Data drawn from a collection
--- BEGIN ---

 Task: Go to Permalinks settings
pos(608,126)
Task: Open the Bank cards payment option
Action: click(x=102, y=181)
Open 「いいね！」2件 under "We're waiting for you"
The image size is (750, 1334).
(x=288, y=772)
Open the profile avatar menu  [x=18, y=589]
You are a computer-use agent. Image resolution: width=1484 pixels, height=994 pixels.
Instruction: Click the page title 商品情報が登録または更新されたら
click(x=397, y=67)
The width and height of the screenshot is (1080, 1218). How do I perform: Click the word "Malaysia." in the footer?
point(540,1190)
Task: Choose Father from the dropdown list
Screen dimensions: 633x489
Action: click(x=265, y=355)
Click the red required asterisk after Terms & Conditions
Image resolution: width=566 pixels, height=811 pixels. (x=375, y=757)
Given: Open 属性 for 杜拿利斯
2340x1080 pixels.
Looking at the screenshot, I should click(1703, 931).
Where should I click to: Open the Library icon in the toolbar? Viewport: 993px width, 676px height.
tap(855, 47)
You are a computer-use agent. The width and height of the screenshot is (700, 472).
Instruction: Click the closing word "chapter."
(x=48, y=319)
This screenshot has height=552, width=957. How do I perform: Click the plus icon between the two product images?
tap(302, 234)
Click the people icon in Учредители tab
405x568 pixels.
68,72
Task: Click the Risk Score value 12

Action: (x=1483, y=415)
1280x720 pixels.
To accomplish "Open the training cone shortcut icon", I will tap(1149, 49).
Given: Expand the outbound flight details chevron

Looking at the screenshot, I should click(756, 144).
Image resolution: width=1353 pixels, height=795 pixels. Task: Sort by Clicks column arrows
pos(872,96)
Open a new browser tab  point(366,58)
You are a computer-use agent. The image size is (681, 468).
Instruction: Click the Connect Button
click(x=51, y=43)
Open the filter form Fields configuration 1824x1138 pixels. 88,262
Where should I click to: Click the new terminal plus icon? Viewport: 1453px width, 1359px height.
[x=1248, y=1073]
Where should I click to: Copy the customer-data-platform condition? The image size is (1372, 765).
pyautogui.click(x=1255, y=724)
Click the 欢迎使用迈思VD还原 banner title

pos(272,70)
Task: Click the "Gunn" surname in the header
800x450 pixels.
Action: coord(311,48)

--- END ---

What the exercise asks
Copy the listing above word for word, with every line kept exactly as it appears.

Exercise output
 Task: Go to Permalinks settings
pos(608,126)
Task: Open the Bank cards payment option
Action: click(x=102, y=181)
Open 「いいね！」2件 under "We're waiting for you"
The image size is (750, 1334).
(x=288, y=772)
Open the profile avatar menu  [x=18, y=589]
You are a computer-use agent. Image resolution: width=1484 pixels, height=994 pixels.
Instruction: Click the page title 商品情報が登録または更新されたら
click(x=397, y=67)
The width and height of the screenshot is (1080, 1218). How do I perform: Click the word "Malaysia." in the footer?
point(540,1190)
Task: Choose Father from the dropdown list
Screen dimensions: 633x489
Action: click(x=265, y=355)
Click the red required asterisk after Terms & Conditions
Image resolution: width=566 pixels, height=811 pixels. (x=375, y=757)
Given: Open 属性 for 杜拿利斯
2340x1080 pixels.
Looking at the screenshot, I should click(1703, 931).
Where should I click to: Open the Library icon in the toolbar? Viewport: 993px width, 676px height.
tap(855, 47)
You are a computer-use agent. The width and height of the screenshot is (700, 472).
Instruction: Click the closing word "chapter."
(x=48, y=319)
This screenshot has height=552, width=957. How do I perform: Click the plus icon between the two product images?
tap(302, 234)
Click the people icon in Учредители tab
405x568 pixels.
68,72
Task: Click the Risk Score value 12

Action: (x=1483, y=415)
1280x720 pixels.
To accomplish "Open the training cone shortcut icon", I will tap(1149, 49).
Given: Expand the outbound flight details chevron

Looking at the screenshot, I should click(756, 144).
Image resolution: width=1353 pixels, height=795 pixels. Task: Sort by Clicks column arrows
pos(872,96)
Open a new browser tab  point(366,58)
You are a computer-use agent. The image size is (681, 468).
Instruction: Click the Connect Button
click(x=51, y=43)
Open the filter form Fields configuration 1824x1138 pixels. 88,262
Where should I click to: Click the new terminal plus icon? Viewport: 1453px width, 1359px height.
[x=1248, y=1073]
Where should I click to: Copy the customer-data-platform condition? The image size is (1372, 765).
pyautogui.click(x=1255, y=724)
Click the 欢迎使用迈思VD还原 banner title

pos(272,70)
Task: Click the "Gunn" surname in the header
800x450 pixels.
Action: coord(311,48)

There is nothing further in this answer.